I encountered the following issue making some tests to demonstrate the usefulness of a pure pyarrow UDF in pyspark as compared to always going through pandas.
import awkward
import numpy
import pandas
import pyarrow
counts = numpy.random.randint(0,20,size=200000)
content = numpy.random.normal(size=counts.sum())
test_jagged = awkward.JaggedArray.fromcounts(counts, content)

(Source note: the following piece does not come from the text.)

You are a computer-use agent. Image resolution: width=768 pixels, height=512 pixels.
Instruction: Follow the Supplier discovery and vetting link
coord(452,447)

test_arrow = awkward.toarrow(test_jagged)
def awk_arrow(col):
jagged = awkward.fromarrow(col)
jagged2 = jagged**2
return awkward.toarrow(jagged2)
def pds_arrow(col):
pds = col.to_pandas()
pds2 = pds**2
return pyarrow.Array.from_pandas(pds2)
out1 = awk_arrow(test_arrow)
out2 = pds_arrow(test_arrow)
out3 = awkward.fromarrow(out1)
out4 = awkward.fromarrow(out2)
type(out3)
type(out4)
yields
<class 'awkward.array.jagged.JaggedArray'>
<class 'awkward.array.masked.BitMaskedArray'>
and
out3 == out4
yields (at the end of the stack trace):
AttributeError: no column named 'reshape'
looking at the arrays:
print(out3);print();print(out4);
[[0.00736072240594475 0.055560612050914775 0.4094101942882973 ... 2.4428454924678533 0.07220045904440388 3.627270394986972] [0.16496227597707766 0.44899025266849046 1.314602433843517 ... 0.07384558862546337 0.5655043672418324 4.647396184088295] [0.04356259421421215 1.8983172440218923 0.10442121937532822 0.7222467989756899 0.03199694383894229 0.954281670741488] ... [0.23437909336737087 2.3050822727237272 0.10325064534860394 0.685018355096147] [0.8678765133108529 0.007214659054089928 0.3674379091794599 0.1891573101427716 2.1412651888713317 0.1461282900111415] [0.3315468986268042 2.7520115602119772 1.3905787720409803 ... 4.476255451581318 0.7237199572195625 0.8820112289563018]]
[[0.00736072240594475 0.055560612050914775 0.4094101942882973 ... 2.4428454924678533 0.07220045904440388 3.627270394986972] [0.16496227597707766 0.44899025266849046 1.314602433843517 ... 0.07384558862546337 0.5655043672418324 4.647396184088295] [0.04356259421421215 1.8983172440218923 0.10442121937532822 0.7222467989756899 0.03199694383894229 0.954281670741488] ... [0.23437909336737087 2.3050822727237272 0.10325064534860394 0.685018355096147] [0.8678765133108529 0.007214659054089928 0.3674379091794599 0.1891573101427716 2.1412651888713317 0.1461282900111415] [0.3315468986268042 2.7520115602119772 1.3905787720409803 ... 4.476255451581318 0.7237199572195625 0.8820112289563018]]
You can see the contents and shape of the arrays are the same, but they're not comparable to each other at face value, which is very counter intuitive. Is there a good reason for dense jagged structures with no Nulls to be represented as a BitMaskedArray?